::: Extrait à lire :::

Les pertes militaires américaines en Irak s’élevaient au 7
avril 2008, à 4.023 soldats tués, 430 suicides au sein des
militaires en activité, un nombre sensiblement plus élevé parmi
les anciens combattants, soit un taux de suicide chez les
fantassins de l’ordre de 17,3 sur 100.000 soldats contre 11,10
pour l’ensemble de la population américaine, selon le «Departement
of Veteran Affairs », avec en arrière-plan un surcoût financier
de 420 milliards de dollars et des dommages collatéraux
substantiels de 200.00 civils irakiens tués, près d’un million
de blessés et trois millions de déplacés.
Face au bilan calamiteux américain en Irak aux effets
corrosifs sans doute comparables à la défaite soviétique en
Afghanistan (1980-1989), Moqtada Sadr, le plus emblématique
opposant à l’occupation américaine, apparaît, au même titre
que Cheikh Hassan Nasrallah, chef du mouvement chiite libanais
Hezbollah, comme le scalp idéal qui justifierait a posteriori
l’équipée américaine en Irak et légitimerait toute la stratégie
américaine au Moyen-Orient.
I- La bataille de Najaf en 2004
En Août 2004, à Najaf, ville sainte chiite,
l’administration néo-conservatrice avait caressé le projet de
défaire le chef religieux dans son propre sanctuaire, en pleine
campagne présidentielle américaine visant à la reconduction du
mandat du Président George Bush.

:::

**Travail demandé**
Relevez toutes les personnes nommées dans l'extrait sur la guerre en Irak. Pour chacune, indiquez la fonction ou la qualité que lui attribue le texte.

::: Données fournies :::

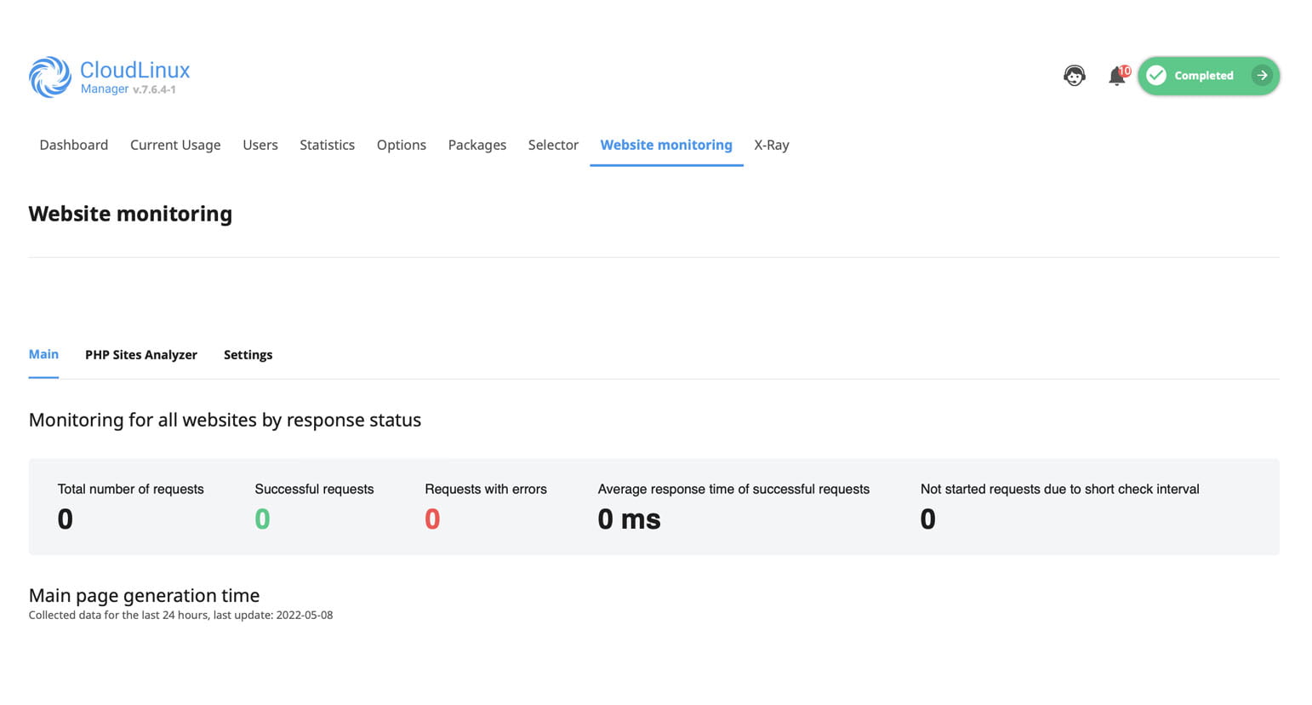Open the Current Usage tab

[175, 145]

:::

**Résultat final**
- Moqtada Sadr : le plus emblématique opposant à l'occupation américaine, chef religieux.
- Cheikh Hassan Nasrallah : chef du mouvement chiite libanais Hezbollah.
- George Bush : Président américain.